Complete the following:
(1) In the blog post, reproduce the section that opens with the words containing "For a while" and closes with "and my thoughts?", swapping "struggle" for "battle".
(2) List the kinds of media that the definition of "hack" in the blog post names as places where routine writing appears.
(3) Answer these questions about the blog post:
(a) On what date was it posted?
(b) What name does the writer give the blog?
(c) What two possible sources does the writer suggest for the saying "Do the best with what you've got"?

** Start Page excerpt **

Tuesday, December 2, 2008

Calling a spade a spade

Hack (noun)- unimaginative writer: a writer who produces routine unoriginal writing, especially for newspapers, magazines, television, or movies.

For a while now, I have felt this tug, this pull to do something. To say something. To use what I've been given. I never thought that would be hard, or that I would fight it so much. Why? Why this struggle? This inner turmoil that seems to bind my hands and my thoughts?

Someone once said, "Do the best with what you've got." I have no idea who actually said that or where, but knowing me, it was probably either A) a cartoon after school special or B) an 80's sitcom. In that spirit, I bring you this: "The Prayer of St. Thomas". Pretty mysterious huh? Naming a hack blog after a famous theologian? That's how I suck you in. You think it is going to be all profound and shed a revealing light on some mysterious bag of mystery, but no. Nothing like that here. There is nothing mysterious or profound. Just one man, trying to obey God's call.

** End Page excerpt **
** Start Data lines **

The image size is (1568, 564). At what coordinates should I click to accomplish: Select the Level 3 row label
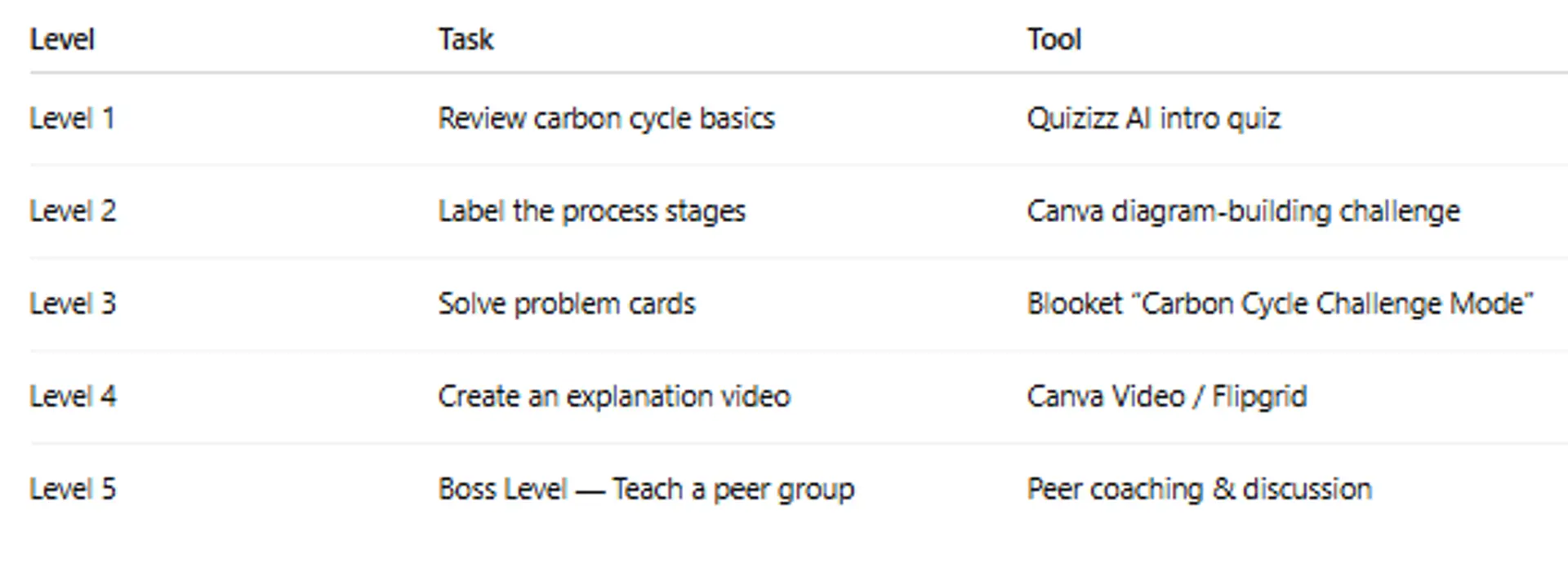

** End Data lines **

Exercise answers:
(1)
For a while now, I have felt this tug, this pull to do something. To say something. To use what I've been given. I never thought that would be hard, or that I would fight it so much. Why? Why this battle? This inner turmoil that seems to bind my hands and my thoughts?

(2) newspapers, magazines, television, movies

(3)
(a) Tuesday, December 2, 2008
(b) "The Prayer of St. Thomas"
(c) A cartoon after school special or an 80's sitcom